--- Available data Enclosed Below ---

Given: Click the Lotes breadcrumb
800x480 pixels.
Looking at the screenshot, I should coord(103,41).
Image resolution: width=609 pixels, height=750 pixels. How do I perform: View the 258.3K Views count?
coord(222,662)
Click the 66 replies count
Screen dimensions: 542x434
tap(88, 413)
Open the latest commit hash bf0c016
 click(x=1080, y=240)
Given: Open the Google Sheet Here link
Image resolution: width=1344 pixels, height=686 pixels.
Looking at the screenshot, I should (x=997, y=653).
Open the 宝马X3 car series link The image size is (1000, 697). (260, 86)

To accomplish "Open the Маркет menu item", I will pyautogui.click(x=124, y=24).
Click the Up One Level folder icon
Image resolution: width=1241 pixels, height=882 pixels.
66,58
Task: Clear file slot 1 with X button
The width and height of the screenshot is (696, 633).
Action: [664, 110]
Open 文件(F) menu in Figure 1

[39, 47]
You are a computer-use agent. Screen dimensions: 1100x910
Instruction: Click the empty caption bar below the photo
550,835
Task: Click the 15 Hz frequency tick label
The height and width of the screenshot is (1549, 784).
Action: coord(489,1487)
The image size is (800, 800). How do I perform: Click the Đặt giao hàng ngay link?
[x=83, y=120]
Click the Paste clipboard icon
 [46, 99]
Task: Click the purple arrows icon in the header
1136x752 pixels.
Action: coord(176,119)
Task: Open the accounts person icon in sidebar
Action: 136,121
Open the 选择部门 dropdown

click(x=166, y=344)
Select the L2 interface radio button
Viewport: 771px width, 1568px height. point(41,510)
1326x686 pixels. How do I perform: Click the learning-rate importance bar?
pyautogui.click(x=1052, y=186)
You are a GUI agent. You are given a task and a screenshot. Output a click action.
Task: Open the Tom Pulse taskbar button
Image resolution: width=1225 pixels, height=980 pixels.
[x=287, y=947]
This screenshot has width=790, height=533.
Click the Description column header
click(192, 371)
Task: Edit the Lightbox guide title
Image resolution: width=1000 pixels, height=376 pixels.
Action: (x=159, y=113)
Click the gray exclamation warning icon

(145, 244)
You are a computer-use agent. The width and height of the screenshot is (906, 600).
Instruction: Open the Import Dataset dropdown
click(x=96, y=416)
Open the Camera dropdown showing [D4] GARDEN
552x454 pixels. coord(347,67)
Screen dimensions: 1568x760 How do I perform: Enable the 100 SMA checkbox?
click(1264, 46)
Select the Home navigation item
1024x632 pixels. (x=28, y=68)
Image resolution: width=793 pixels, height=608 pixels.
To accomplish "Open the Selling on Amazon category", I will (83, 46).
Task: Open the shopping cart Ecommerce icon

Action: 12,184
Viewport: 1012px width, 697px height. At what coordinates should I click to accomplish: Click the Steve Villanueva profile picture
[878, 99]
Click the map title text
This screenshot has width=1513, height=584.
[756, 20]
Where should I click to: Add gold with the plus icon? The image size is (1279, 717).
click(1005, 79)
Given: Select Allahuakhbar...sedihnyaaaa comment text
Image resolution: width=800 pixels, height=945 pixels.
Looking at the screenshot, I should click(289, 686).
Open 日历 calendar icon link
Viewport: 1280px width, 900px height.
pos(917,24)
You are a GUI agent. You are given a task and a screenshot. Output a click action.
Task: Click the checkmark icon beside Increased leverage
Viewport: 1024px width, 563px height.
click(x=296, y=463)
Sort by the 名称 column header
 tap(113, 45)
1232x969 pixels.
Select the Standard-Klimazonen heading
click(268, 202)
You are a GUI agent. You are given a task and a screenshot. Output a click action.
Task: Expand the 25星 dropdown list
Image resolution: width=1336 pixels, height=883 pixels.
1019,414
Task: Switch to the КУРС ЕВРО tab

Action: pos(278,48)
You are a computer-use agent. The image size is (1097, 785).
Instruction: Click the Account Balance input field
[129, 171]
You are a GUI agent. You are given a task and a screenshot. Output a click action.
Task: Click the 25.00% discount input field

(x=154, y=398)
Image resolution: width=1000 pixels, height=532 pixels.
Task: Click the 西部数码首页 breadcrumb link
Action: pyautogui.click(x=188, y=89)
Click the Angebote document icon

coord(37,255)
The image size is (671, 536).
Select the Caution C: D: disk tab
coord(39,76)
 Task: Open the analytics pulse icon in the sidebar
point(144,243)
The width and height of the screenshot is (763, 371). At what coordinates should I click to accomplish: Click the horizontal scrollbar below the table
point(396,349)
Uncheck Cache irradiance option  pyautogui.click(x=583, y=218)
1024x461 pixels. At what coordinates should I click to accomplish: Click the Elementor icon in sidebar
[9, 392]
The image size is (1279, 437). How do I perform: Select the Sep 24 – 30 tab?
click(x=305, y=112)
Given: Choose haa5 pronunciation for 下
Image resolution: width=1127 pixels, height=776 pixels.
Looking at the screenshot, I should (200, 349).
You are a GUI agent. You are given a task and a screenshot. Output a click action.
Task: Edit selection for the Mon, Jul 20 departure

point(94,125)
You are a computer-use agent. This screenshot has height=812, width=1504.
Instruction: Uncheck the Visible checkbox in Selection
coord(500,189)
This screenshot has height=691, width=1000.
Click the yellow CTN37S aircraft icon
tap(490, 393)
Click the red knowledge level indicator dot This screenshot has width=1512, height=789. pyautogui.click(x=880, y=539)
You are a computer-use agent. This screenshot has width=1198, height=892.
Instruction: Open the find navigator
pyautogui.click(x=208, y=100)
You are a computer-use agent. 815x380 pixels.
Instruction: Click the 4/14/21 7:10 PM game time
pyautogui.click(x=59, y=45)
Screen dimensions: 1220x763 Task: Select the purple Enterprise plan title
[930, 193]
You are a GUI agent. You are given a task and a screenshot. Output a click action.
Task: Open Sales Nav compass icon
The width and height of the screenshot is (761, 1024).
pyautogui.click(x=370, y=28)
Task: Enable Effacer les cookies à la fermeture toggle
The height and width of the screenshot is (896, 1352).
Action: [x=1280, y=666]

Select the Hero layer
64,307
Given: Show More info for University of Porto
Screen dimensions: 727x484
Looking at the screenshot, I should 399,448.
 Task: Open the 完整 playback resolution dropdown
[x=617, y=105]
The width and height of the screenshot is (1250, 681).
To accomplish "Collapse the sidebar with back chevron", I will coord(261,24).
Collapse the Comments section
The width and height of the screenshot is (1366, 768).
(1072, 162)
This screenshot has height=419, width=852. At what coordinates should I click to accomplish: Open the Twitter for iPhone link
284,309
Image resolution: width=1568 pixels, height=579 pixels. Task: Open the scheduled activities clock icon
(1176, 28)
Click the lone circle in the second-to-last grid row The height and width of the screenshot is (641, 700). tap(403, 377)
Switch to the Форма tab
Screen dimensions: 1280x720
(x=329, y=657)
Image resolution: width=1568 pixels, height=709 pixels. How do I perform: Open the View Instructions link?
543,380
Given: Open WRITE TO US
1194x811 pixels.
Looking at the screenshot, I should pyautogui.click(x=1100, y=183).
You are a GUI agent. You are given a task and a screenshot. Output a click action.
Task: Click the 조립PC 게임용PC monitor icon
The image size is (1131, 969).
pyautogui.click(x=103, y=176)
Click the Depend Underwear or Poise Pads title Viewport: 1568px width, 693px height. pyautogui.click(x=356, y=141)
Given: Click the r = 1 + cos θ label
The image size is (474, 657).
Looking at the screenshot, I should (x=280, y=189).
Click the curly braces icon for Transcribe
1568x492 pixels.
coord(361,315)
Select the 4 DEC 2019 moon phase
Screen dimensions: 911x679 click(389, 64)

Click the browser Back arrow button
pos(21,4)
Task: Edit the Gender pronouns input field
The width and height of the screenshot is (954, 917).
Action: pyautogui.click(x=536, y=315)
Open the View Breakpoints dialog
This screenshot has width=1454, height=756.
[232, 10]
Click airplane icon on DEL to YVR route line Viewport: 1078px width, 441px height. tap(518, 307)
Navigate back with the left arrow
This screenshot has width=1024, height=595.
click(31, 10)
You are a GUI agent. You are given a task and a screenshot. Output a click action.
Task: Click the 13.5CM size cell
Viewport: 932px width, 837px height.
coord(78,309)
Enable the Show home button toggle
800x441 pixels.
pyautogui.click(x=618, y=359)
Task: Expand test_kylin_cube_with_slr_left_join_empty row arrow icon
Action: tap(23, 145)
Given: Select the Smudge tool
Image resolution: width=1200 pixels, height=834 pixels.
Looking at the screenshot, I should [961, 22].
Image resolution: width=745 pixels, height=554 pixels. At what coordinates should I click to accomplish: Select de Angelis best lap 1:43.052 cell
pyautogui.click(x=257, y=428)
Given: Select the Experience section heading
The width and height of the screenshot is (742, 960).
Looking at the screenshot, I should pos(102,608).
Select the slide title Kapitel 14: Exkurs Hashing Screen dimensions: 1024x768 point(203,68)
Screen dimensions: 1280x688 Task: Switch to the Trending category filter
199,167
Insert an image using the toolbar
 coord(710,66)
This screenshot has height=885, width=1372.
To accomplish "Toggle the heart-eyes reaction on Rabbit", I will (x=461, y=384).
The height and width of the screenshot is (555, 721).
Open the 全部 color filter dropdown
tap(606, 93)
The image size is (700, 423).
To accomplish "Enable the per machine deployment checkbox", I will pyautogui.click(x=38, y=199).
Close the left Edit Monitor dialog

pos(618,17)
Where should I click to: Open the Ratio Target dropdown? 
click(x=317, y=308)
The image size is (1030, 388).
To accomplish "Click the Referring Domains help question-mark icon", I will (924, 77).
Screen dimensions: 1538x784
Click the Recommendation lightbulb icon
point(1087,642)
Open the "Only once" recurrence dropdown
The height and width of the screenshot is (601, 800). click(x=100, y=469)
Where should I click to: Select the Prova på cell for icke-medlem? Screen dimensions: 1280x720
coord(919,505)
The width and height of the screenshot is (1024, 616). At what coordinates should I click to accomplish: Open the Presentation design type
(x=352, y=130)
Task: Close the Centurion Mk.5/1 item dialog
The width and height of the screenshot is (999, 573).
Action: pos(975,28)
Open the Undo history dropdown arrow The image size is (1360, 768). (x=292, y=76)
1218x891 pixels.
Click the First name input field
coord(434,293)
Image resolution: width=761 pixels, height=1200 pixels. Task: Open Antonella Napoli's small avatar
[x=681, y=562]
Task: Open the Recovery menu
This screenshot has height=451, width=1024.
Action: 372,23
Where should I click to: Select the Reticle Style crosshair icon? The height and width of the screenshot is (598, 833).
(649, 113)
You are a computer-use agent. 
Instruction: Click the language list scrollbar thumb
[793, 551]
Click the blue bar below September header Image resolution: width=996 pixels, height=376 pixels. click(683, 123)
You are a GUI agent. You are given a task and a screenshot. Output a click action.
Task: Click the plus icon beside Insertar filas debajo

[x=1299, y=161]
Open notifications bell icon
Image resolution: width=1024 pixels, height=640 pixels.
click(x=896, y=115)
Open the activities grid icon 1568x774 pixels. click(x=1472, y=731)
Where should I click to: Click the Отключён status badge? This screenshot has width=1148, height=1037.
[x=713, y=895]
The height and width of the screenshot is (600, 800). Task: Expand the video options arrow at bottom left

--- End of Enclosed Available data ---

--- Assigned task ---
Determine how many lines above contain the word "section", then give the number by itself.

--- Your response ---
2